Fifteen feet from the building and the sand feels like marshmallows beneath my new trainers. Whatever was in that Coke, it was good. Three soldiers sitting on an anti-ram barrier glance up and start speaking at me. I smile. Got the urge to just sit down next to them and ask for a cigarette.

‘Do I look like I speak what you speak? I’m English, see? This is my passport. The care home sorted it, years ago when we all went to France. You know Paris? Eiffel Tower and that? Ooh la la.’

One’s grinning uncertainly. He’s only a bit older than me. Quite cute. And he’s got the ciggies.

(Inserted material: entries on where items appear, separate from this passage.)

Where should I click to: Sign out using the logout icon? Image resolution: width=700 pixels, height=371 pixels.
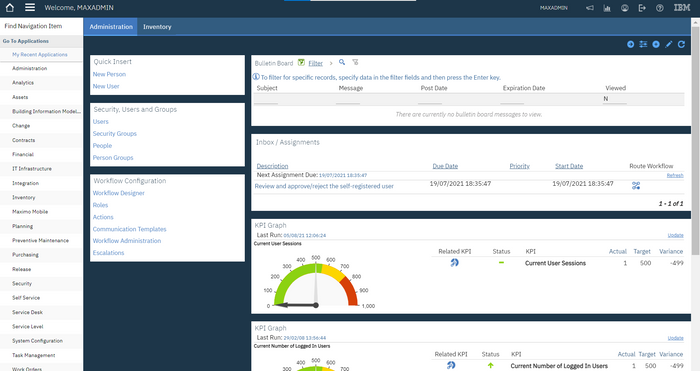(x=642, y=8)
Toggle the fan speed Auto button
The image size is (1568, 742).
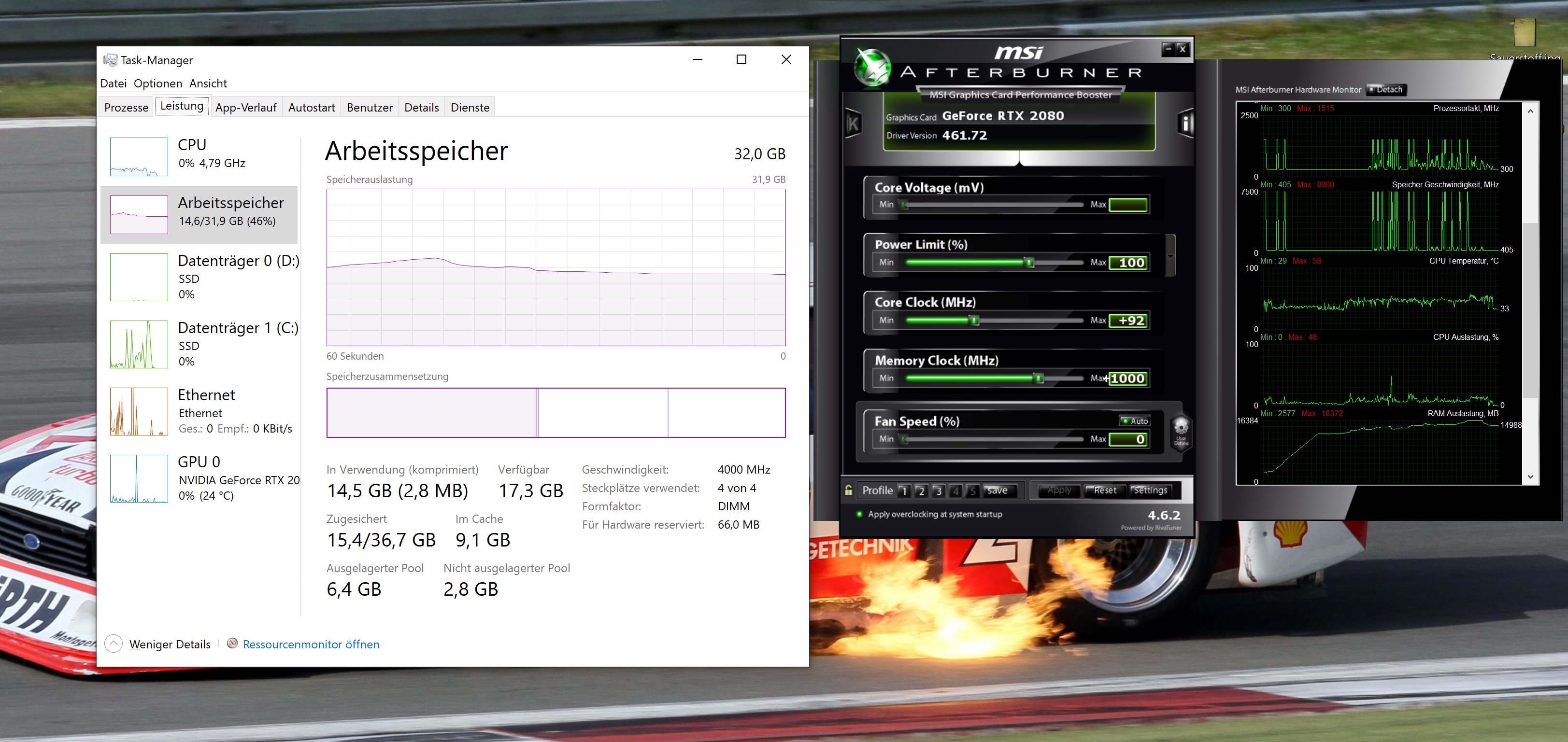click(1135, 421)
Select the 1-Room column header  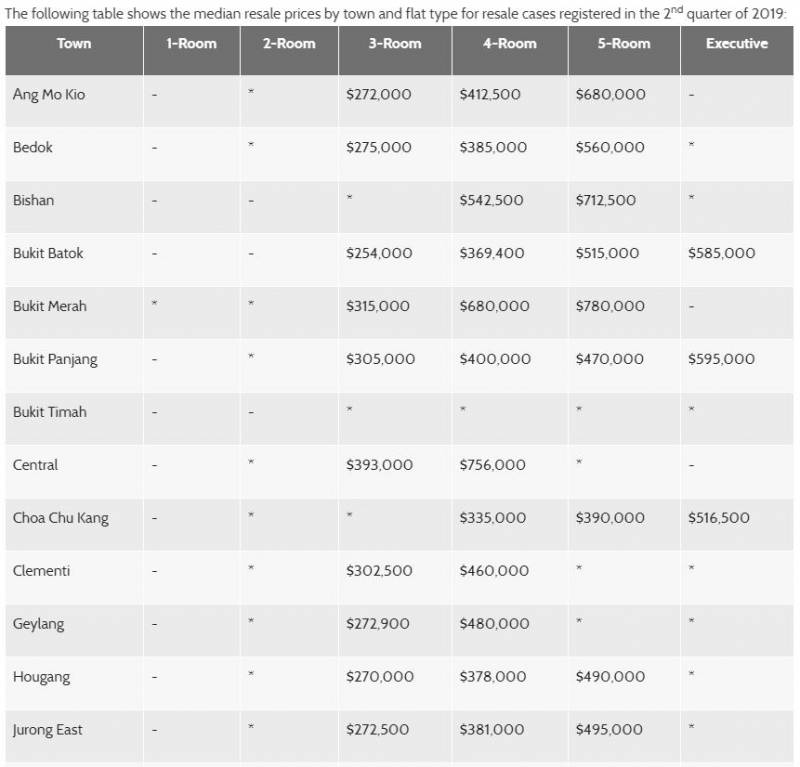coord(191,44)

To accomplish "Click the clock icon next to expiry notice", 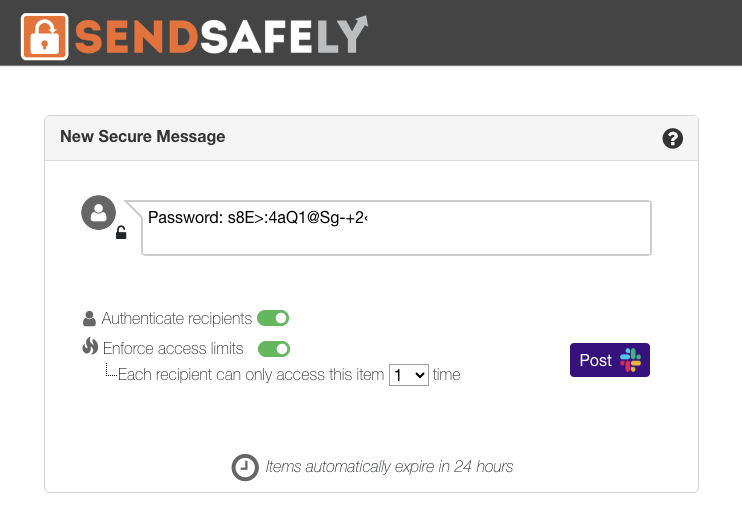I will (x=244, y=467).
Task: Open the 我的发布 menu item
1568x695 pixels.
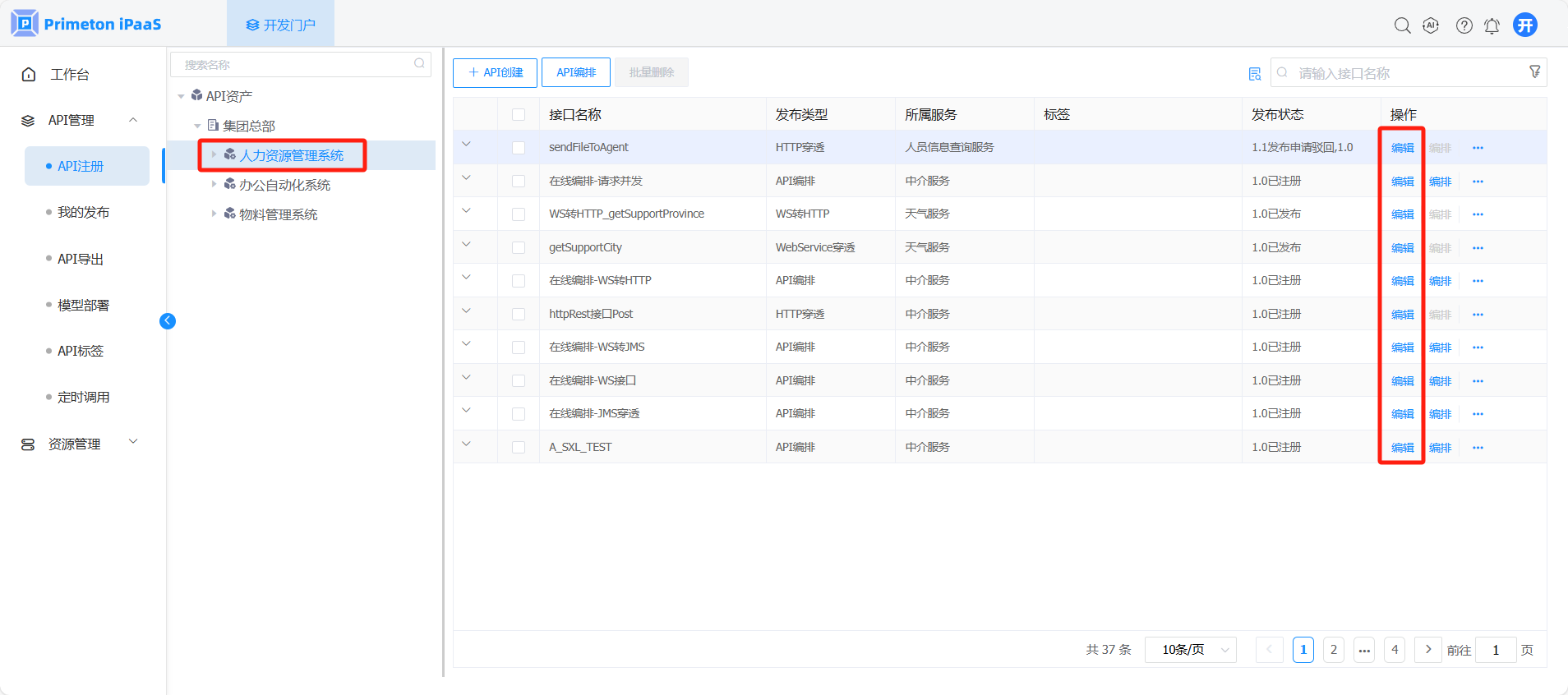Action: coord(83,212)
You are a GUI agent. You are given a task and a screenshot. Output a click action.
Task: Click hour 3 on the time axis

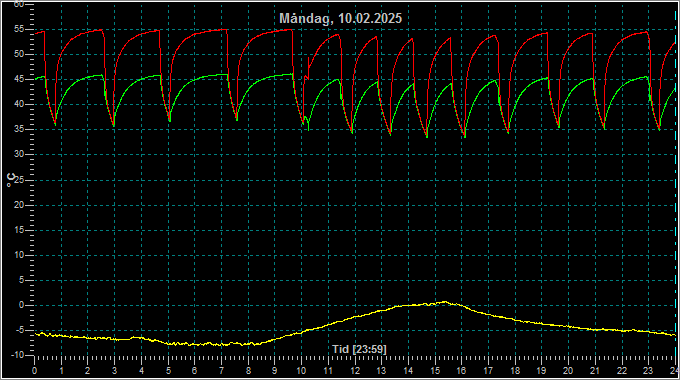tap(114, 371)
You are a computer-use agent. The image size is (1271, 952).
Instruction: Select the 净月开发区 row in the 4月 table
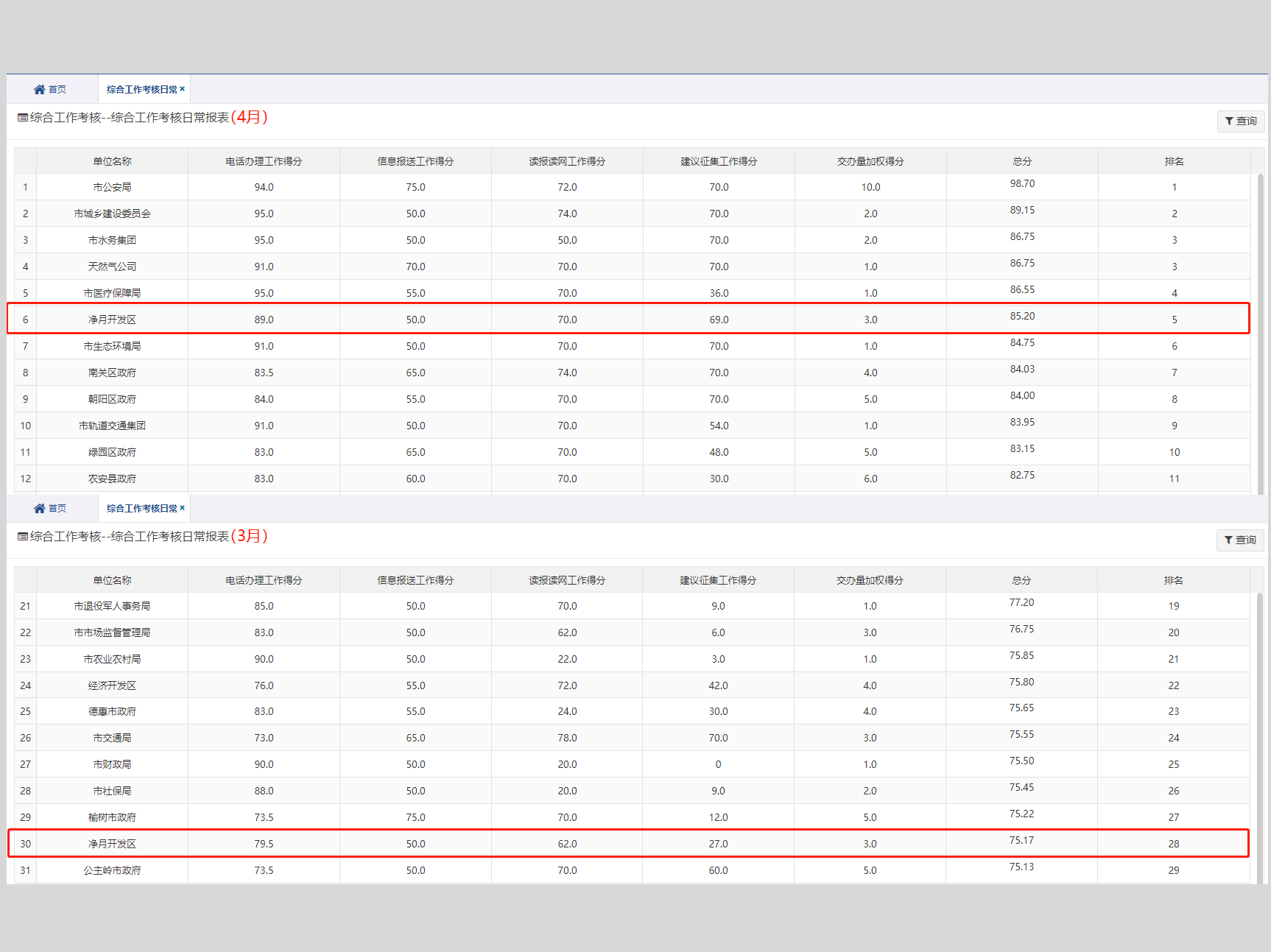pyautogui.click(x=112, y=320)
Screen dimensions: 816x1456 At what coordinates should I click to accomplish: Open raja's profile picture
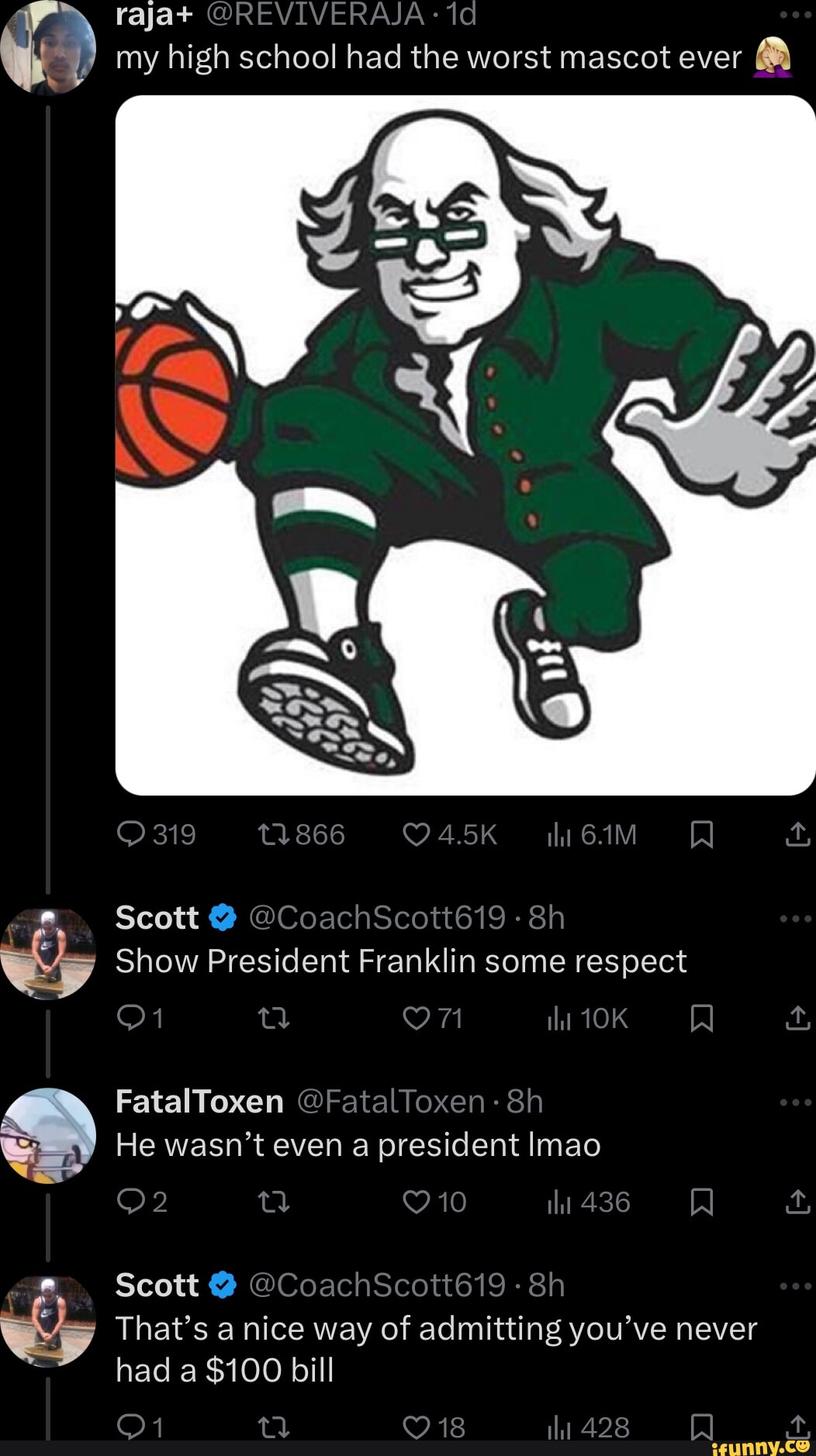tap(48, 47)
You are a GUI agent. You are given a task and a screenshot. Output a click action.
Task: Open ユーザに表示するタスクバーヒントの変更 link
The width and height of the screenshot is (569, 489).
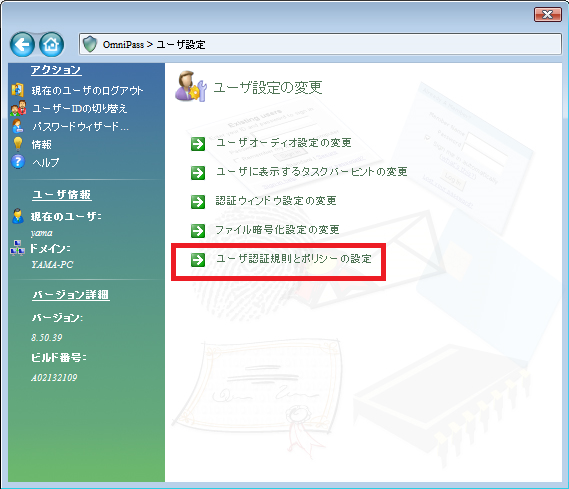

‘Papers? No, don’t have no papers, only this passport. Listen, mate, can you give us one of them you’re smoking?’

They’re chuckling now. The cute one calls over to the hut. Another steps out, this one in a shirt. No helmet or gun. Fuck it, he’ll do.

‘Hey, you in charge? I’m carrying something. Could be cash, but it’s probably drugs. I’ve been made to. It’s here, under here, look.’

The way they stiffen almost makes me laugh. Eyes bulging like ping-pong balls. Jesus boys, you never seen a push-up bra before? The one without the helmet is turning, diving at the open doorway—

From the top of a building two hundred metres away, a man wearing a pale lavender shirt and designer sunglasses pressed send on a mobile phone. A hot white flash crackled along the bottom seam of the belt wrapped tightly round the girl’s abdomen. A millisecond later it was eclipsed by a booming ball of fire that obliterated the girl, the three soldiers, the side of the command post and a visiting major from the Israeli Defence Force.

ONE

I
ona lunged for the last seat at the table.

The detective approaching it from the other side gave an outraged gasp. ‘Look at bloody that! The Baby-Faced Assassin strikes again.’

‘Hey, mate,’ Iona grinned up at him, now shuffling the chair forward and placing her pen and pad on the table. ‘It’s dog-eat-dog in this world.’

‘Wouldn’t have liked to have played musical chairs at one of your birthday parties,’ he retorted.

‘Who said you’d have been invited?’ she shot back.

A ripple of laughter passed through the people sitting closest. The officer retreated towards the chairs lining the back wall, speeding up before all of those were taken, too.

Iona glanced left and right. They were in the main briefing room of the Counter Terrorism Unit’s operations floor in Orion House, just off the M60 on the outskirts of Manchester. The oval table sat fifteen officers, sixteen if you included the superintendent who they were now all waiting for. Several of her colleagues had mugs of coffee or tea in front of them. Low conversations rolled around. The usual stuff, last night’s telly, football, acceleration speed of the unmarked Subaru just added to the motor pool. Iona screened most of it out, ears homing in on a murmured conversation taking place at about three o’clock.